The Dress, or How I lost my mind and turned into a "bride"

This is an overdue post that I've been meaning to process for a while. So now as I sit on an overly turbulent (now they call it "rough air" -- can I use to to exfoliate?) flight back from training in Atlanta, I'm catching up.


I tend to be a fairly pragmatic person, so the big expenditures on stuff that can't be re-used isn't my bag. A lot of brides are buying their dresses used on eBay and selling them after the event. How practical! I'm practical! Why, then am I going through making a wedding dress? And why is said wedding dress being made of silks, with hours of handwork? And a dress that can't be reworn anywhere else? A dress I plan to pack away and carry around with me for the rest of my life, in box? Isn't it a waste? What happened to that reasonable girl???


It is not, as one might think, because I majored in fashion design. Hell, I could have designed it and had someone else make it.

Maybe it goes back to the sewing machine. I was very tempted to sew the whole thing on my great-grandmother's sewing machine. The sewing machine I learned to sew on. The one I used through high school. The one I will pass on to my son or daughter one day, along with its story? The story of this machine is fairly personal, but the takeaway is that this machine is made of memories of my grandmother (even though we never used it together) My grandmother is quite a seamstress, as was her mother, and...? before her? I can only guess.

My mother taught me to sew by pinning the seams and sending me off to run the stitches. After each seam, I would return and she would pin the next seam. She says she doesn't know how to sew, I guess because I later ran off to art school to learn how to sew *correctly,* which is a lot more stressful.

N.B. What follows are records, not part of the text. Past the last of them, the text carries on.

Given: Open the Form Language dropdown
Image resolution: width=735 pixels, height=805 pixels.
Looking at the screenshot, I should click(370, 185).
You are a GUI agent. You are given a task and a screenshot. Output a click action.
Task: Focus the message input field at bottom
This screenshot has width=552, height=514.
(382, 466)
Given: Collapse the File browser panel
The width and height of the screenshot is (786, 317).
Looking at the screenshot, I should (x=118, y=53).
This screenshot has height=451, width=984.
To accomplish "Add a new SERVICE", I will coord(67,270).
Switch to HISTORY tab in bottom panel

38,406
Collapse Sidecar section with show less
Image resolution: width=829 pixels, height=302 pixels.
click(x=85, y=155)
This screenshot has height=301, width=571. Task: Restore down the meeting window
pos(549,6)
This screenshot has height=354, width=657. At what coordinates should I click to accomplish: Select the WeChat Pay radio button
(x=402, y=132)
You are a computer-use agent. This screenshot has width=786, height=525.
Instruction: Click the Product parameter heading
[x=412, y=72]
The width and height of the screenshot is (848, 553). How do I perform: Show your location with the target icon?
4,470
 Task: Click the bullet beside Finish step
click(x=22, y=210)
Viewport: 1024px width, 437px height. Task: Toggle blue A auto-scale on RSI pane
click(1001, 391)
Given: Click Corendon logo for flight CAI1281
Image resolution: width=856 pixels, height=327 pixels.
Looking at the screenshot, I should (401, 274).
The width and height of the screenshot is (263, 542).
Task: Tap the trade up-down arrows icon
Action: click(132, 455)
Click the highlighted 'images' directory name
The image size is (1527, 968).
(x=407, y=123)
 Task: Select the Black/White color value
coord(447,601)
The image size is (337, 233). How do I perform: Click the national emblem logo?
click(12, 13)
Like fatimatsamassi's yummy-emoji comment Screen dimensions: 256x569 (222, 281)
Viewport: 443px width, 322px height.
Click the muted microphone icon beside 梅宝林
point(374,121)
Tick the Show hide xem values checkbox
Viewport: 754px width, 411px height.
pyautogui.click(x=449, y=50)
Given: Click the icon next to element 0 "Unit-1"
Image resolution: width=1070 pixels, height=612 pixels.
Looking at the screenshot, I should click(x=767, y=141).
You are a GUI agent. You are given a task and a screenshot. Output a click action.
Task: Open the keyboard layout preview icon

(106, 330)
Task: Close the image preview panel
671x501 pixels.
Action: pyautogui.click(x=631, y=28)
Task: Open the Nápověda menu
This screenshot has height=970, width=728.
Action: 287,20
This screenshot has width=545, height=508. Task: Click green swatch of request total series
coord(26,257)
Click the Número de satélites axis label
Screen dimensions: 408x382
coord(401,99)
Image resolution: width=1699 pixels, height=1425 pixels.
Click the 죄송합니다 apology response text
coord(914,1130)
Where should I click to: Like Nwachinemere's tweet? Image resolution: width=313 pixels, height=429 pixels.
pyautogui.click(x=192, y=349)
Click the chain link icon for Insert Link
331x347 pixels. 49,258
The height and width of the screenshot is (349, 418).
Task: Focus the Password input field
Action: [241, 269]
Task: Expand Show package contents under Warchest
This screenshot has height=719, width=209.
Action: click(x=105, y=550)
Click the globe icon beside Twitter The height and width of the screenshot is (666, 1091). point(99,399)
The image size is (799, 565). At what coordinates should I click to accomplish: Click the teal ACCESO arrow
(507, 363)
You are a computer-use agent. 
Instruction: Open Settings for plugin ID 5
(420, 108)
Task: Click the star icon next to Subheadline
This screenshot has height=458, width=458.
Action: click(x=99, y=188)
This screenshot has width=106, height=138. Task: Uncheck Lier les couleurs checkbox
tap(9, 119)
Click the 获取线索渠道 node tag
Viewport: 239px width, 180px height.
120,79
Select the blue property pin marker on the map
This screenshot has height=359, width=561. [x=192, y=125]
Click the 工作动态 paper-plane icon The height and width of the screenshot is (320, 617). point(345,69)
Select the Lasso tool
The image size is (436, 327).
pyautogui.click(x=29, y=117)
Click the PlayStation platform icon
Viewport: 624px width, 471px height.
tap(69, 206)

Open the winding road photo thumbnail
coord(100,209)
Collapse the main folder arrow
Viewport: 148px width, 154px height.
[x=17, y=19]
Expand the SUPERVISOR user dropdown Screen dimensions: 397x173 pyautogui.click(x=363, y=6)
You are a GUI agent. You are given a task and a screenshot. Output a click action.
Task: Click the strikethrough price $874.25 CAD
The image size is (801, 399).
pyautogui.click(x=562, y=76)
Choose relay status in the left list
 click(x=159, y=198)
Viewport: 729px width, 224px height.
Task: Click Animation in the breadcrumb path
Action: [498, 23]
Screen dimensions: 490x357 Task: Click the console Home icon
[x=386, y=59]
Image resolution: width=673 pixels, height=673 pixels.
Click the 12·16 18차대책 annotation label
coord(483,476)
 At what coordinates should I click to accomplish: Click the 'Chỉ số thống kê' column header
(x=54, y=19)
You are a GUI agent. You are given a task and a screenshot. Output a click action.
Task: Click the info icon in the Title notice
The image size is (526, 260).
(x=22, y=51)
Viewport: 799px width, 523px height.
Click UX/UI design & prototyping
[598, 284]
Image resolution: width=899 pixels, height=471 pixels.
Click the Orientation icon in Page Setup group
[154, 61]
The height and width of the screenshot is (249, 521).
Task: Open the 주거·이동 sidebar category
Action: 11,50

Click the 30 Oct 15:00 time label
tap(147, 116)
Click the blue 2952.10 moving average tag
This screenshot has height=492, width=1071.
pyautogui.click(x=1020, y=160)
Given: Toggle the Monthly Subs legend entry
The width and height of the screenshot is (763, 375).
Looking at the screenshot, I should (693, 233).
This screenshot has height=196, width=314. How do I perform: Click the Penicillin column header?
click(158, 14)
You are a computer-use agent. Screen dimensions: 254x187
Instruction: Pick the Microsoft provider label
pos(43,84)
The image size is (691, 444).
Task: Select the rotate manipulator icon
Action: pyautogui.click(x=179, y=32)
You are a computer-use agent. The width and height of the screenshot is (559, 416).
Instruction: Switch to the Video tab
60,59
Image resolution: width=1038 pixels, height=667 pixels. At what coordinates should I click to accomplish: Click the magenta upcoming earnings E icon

Whether she sews or not, she embroiders, tats, knits, quilts, does blackwork, and god knows what else. Growing up, there was always a craft, a scrap, a project, something. When I made my dress for a high school dance, I knew the pride in replying "Thank you, I made it." usually met with surprise.

No surprise. This is what you do, isn't it? You learn from your mother, and she from hers, and so on. And when a baby is born, the ceder chest is opened, and all the things laid out. Grandma so-and-so made this piece of lace. This was the veil I made for my wedding, here is you first communion gown...

So of course you make the wedding dress. And of course it is impractical, and hopefully made beautiful for no reason other than, this is what we do. And it will be worn once, and then kept forever, and someday, I will pull it out of my cedar chest and say "here is the dress from my wedding. I made it of silk, and my mother embroidered it. And then it was put away, and all for the sole purpose of this moment, and all the similar moments that will follow as you pass it down in its bits and pieces along with the fragments of lace, linen, sweat, pride, and memory that I have received from my mothers and grandmothers.



If I had the time, I'd love to hand make every element of the wedding, ceremony, and decor. I love crafts and I like design (duh). But that isn't something I have time for, and I know those fancy flowers won't keep.

But the dress, it has to be impractical. No $200 Target dress will do, nor will selling it so that someone else can use it, to keep it recycled. It is a selfish thing, a manifestation of history and personality and love. A thread in the fabric of my family story.

Impractical? Maybe, but not as much as the beer donkeys I also wanted for the wedding.